REQUIRED ACTION: Repeat exactly the line that contains "Task: Click the DXLIVE logo" and every line after it, down to the last line of the entries below. Do not include pictures.

GIVEN ENTRIES:
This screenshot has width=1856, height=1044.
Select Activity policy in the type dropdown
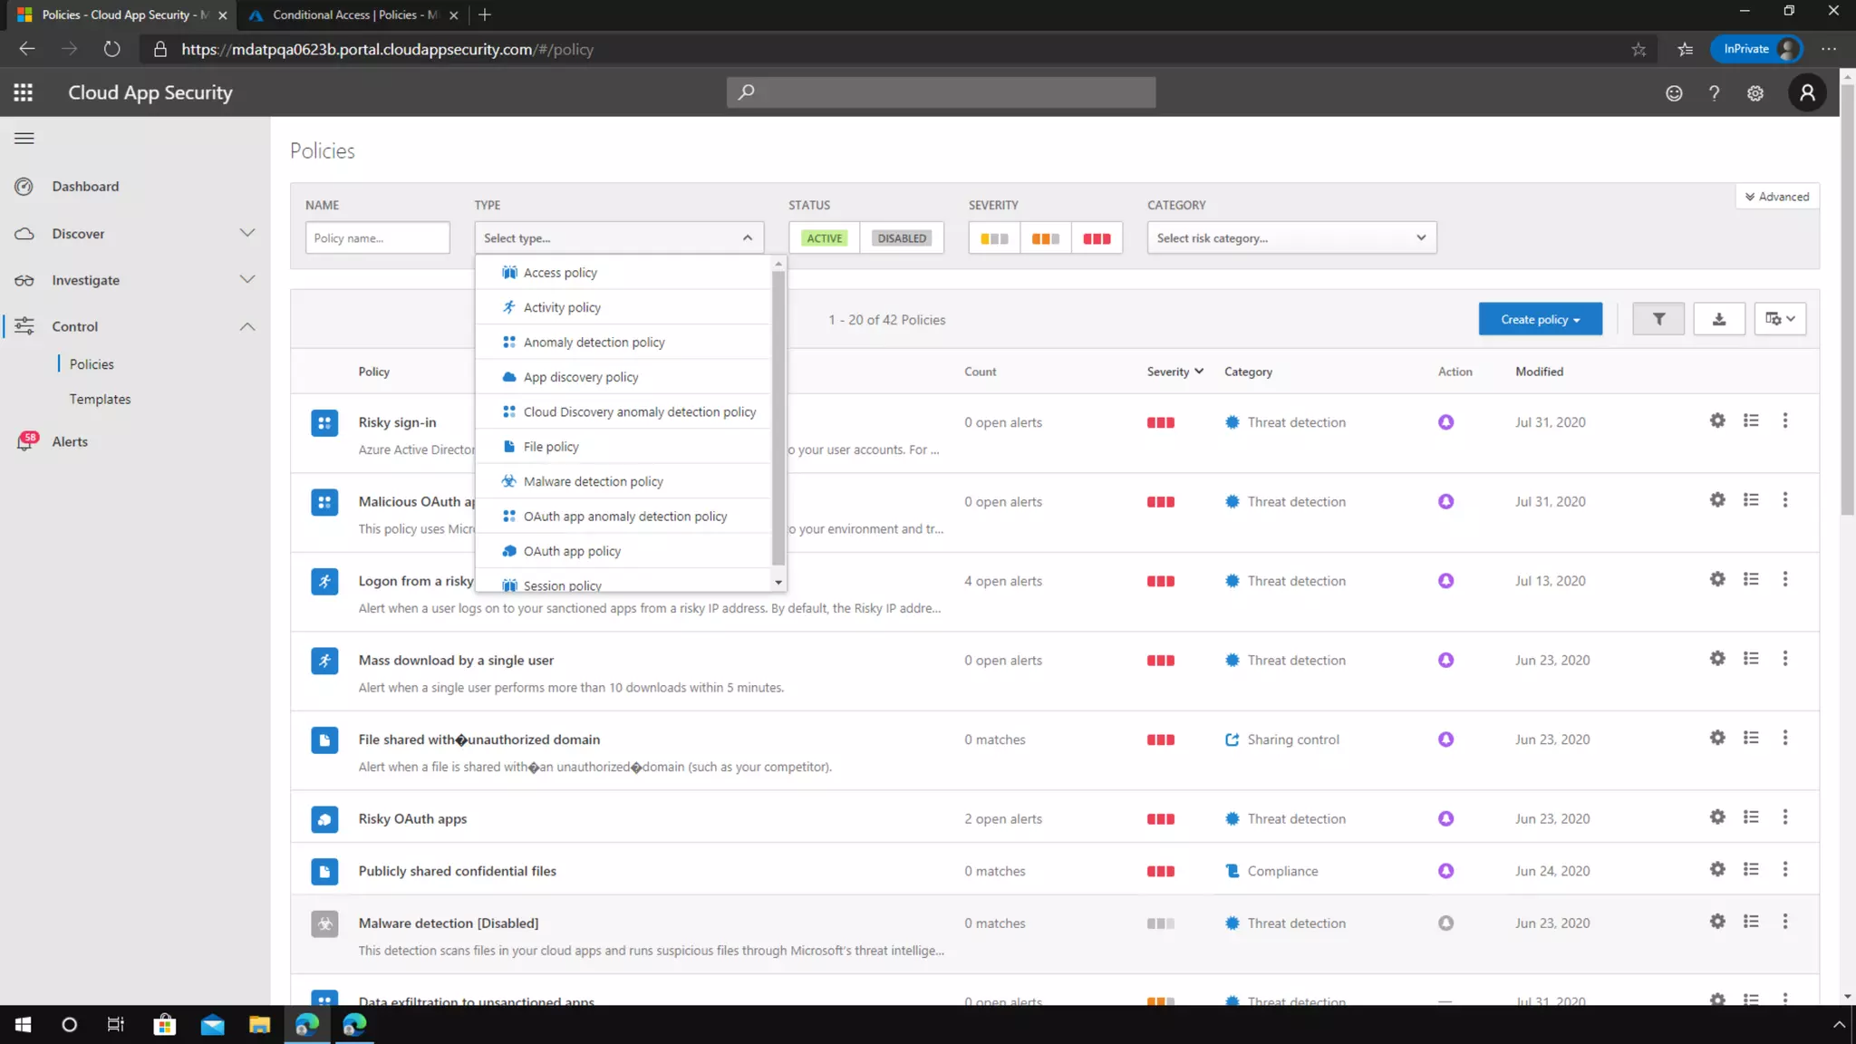pyautogui.click(x=561, y=307)
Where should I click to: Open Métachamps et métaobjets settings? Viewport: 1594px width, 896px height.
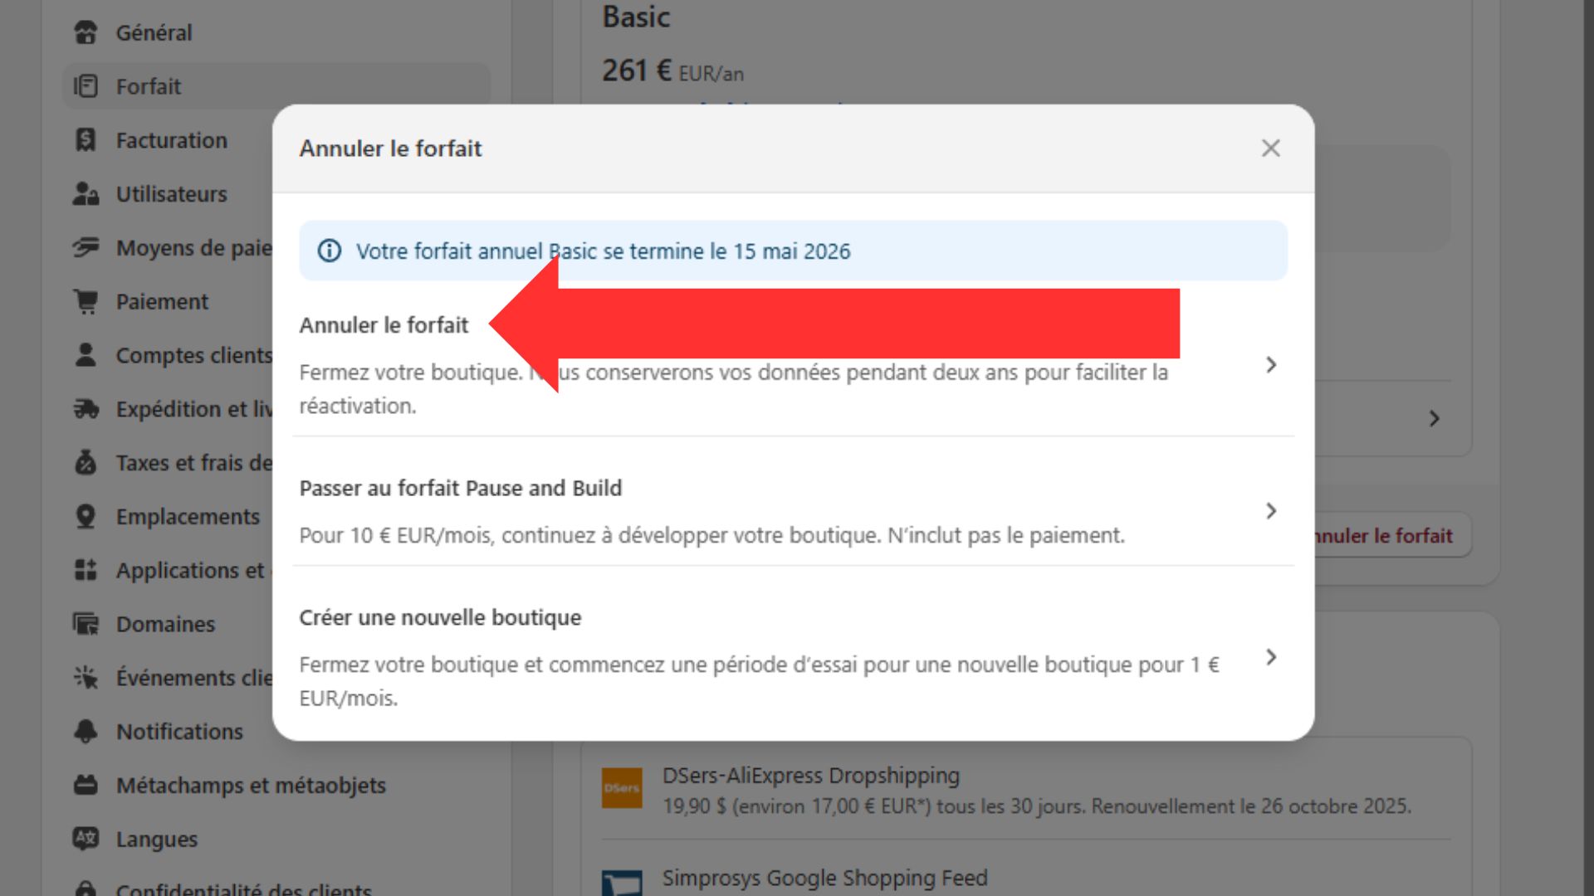coord(251,785)
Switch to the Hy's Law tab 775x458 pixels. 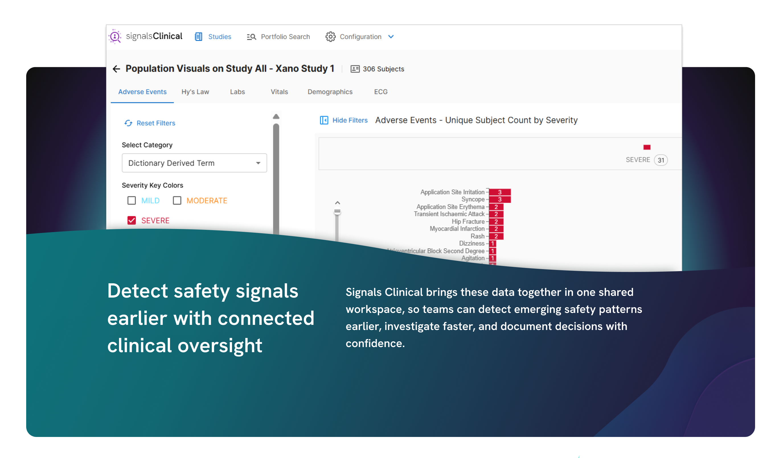(x=195, y=92)
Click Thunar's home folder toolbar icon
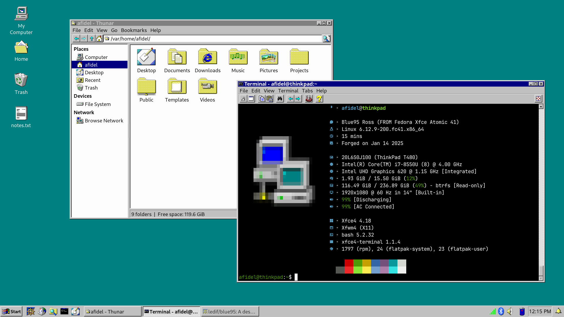The width and height of the screenshot is (564, 317). click(x=99, y=39)
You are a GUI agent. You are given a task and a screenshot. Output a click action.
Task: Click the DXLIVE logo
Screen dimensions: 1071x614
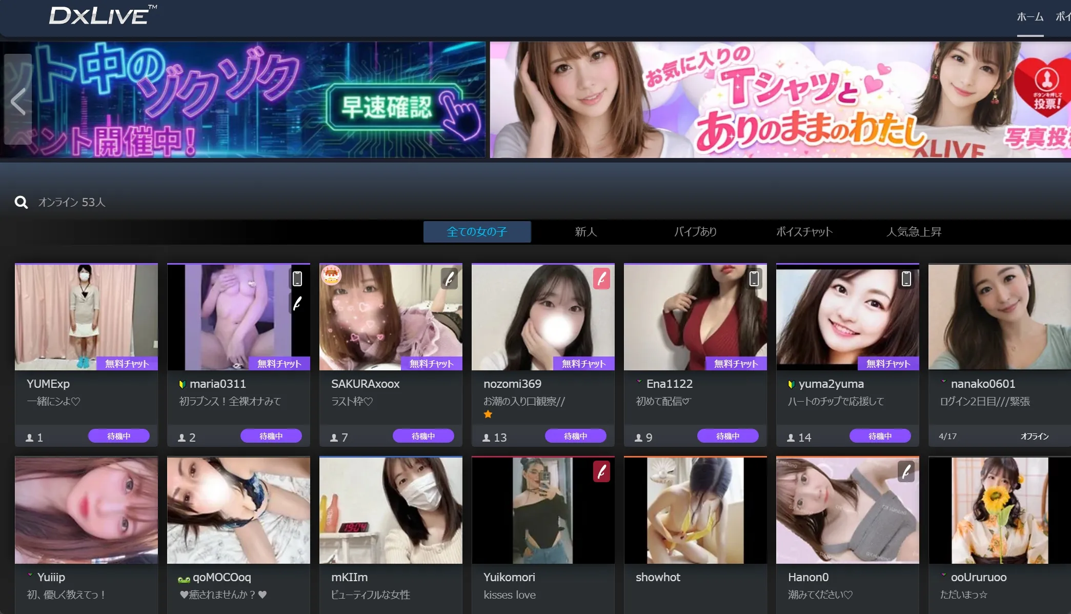pos(97,16)
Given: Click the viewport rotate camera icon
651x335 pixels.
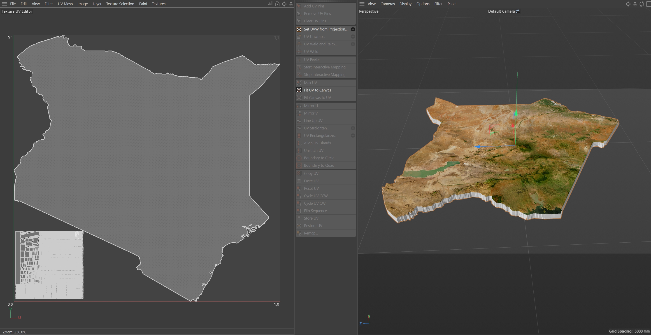Looking at the screenshot, I should [642, 4].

REPLY:
Task: Click the DXLIVE logo
Screen dimensions: 1071x614
pos(97,16)
Given: Click the viewport rotate camera icon
651x335 pixels.
Looking at the screenshot, I should [642, 4].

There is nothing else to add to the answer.